Find the line in the entries below that contains "The image size is (663, 410).". Repeat it exactly, and every line after it through the line that contains "You are a computer-use agent. The height".

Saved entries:
== Segment start ==

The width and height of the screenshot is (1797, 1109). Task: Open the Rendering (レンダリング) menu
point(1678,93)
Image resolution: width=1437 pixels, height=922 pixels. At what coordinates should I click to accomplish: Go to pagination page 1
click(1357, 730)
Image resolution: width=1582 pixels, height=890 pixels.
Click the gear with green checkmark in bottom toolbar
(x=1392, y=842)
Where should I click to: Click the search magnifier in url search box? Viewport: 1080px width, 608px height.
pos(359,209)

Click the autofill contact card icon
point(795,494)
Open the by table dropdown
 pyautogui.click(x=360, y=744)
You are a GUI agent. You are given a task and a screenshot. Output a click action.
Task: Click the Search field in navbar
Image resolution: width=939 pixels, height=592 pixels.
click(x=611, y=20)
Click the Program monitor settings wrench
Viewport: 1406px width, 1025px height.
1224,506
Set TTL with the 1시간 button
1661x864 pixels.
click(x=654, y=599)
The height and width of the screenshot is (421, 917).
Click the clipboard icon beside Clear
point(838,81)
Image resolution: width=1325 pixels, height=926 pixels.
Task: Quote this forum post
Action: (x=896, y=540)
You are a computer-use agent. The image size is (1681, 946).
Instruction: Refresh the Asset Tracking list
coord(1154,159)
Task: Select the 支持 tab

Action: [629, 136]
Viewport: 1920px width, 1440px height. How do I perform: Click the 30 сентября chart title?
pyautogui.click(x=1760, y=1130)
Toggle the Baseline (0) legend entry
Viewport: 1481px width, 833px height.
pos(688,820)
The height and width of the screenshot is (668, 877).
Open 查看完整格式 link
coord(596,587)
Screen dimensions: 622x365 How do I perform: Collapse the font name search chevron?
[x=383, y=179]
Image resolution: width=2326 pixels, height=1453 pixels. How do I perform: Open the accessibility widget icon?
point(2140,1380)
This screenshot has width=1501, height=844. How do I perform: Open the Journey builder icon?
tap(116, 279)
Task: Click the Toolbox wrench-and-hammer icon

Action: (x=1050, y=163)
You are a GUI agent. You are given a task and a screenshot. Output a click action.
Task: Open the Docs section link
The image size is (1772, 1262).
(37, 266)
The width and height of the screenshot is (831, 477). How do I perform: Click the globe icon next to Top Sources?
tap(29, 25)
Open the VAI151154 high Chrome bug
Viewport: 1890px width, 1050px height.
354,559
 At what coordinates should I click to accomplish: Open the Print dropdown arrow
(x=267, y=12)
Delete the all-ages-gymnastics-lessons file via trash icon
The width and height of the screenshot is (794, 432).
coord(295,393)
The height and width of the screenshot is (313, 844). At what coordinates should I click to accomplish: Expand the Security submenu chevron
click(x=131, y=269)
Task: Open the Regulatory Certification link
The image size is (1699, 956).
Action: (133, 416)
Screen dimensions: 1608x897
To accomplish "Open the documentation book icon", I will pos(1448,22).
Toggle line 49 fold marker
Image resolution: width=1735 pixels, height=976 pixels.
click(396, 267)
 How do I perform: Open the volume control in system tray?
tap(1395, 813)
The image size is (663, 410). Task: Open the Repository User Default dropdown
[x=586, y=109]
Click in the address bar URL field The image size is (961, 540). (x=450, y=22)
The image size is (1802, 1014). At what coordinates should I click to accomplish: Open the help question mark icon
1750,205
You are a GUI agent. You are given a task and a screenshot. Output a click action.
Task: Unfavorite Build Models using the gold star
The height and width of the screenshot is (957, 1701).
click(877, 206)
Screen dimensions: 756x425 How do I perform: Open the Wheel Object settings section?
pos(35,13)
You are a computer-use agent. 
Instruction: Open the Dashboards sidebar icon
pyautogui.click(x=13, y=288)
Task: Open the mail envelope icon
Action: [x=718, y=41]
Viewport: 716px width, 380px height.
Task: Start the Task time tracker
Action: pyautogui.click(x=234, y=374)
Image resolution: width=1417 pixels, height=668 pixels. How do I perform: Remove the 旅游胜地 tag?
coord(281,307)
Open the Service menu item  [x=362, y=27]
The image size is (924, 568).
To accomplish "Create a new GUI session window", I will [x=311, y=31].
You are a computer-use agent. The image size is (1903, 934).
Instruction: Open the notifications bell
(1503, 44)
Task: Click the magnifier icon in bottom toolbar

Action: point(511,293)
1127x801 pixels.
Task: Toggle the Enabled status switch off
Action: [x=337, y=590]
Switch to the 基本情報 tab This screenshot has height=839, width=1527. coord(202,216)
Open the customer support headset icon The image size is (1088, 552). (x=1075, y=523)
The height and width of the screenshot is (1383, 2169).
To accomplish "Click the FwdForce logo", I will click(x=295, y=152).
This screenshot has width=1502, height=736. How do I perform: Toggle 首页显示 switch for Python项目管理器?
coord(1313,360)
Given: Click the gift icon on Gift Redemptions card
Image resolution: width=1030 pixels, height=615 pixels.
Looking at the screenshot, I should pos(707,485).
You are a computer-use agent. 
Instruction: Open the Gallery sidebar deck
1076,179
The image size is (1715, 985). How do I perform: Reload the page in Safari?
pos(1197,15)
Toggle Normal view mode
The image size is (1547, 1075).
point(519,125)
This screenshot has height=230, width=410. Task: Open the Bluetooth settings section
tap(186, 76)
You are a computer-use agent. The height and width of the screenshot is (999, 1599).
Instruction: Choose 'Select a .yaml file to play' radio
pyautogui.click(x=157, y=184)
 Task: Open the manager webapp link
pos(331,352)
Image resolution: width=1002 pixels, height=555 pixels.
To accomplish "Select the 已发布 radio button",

== Segment end ==

## Exercise solution
The image size is (663, 410). Task: Open the Repository User Default dropdown
[x=586, y=109]
Click in the address bar URL field The image size is (961, 540). (x=450, y=22)
The image size is (1802, 1014). At what coordinates should I click to accomplish: Open the help question mark icon
1750,205
You are a GUI agent. You are given a task and a screenshot. Output a click action.
Task: Unfavorite Build Models using the gold star
The height and width of the screenshot is (957, 1701).
click(877, 206)
Screen dimensions: 756x425 How do I perform: Open the Wheel Object settings section?
pos(35,13)
You are a computer-use agent. 
Instruction: Open the Dashboards sidebar icon
pyautogui.click(x=13, y=288)
Task: Open the mail envelope icon
Action: [x=718, y=41]
Viewport: 716px width, 380px height.
Task: Start the Task time tracker
Action: pyautogui.click(x=234, y=374)
Image resolution: width=1417 pixels, height=668 pixels. How do I perform: Remove the 旅游胜地 tag?
coord(281,307)
Open the Service menu item  [x=362, y=27]
The image size is (924, 568).
To accomplish "Create a new GUI session window", I will [x=311, y=31].
You are a computer-use agent. The image size is (1903, 934).
Instruction: Open the notifications bell
(1503, 44)
Task: Click the magnifier icon in bottom toolbar

Action: point(511,293)
1127x801 pixels.
Task: Toggle the Enabled status switch off
Action: [x=337, y=590]
Switch to the 基本情報 tab This screenshot has height=839, width=1527. coord(202,216)
Open the customer support headset icon The image size is (1088, 552). (x=1075, y=523)
The height and width of the screenshot is (1383, 2169).
To accomplish "Click the FwdForce logo", I will click(x=295, y=152).
This screenshot has width=1502, height=736. How do I perform: Toggle 首页显示 switch for Python项目管理器?
coord(1313,360)
Given: Click the gift icon on Gift Redemptions card
Image resolution: width=1030 pixels, height=615 pixels.
Looking at the screenshot, I should pos(707,485).
You are a computer-use agent. 
Instruction: Open the Gallery sidebar deck
1076,179
The image size is (1715, 985). How do I perform: Reload the page in Safari?
pos(1197,15)
Toggle Normal view mode
The image size is (1547, 1075).
point(519,125)
This screenshot has height=230, width=410. Task: Open the Bluetooth settings section
tap(186, 76)
You are a computer-use agent. The height and width of the screenshot is (999, 1599).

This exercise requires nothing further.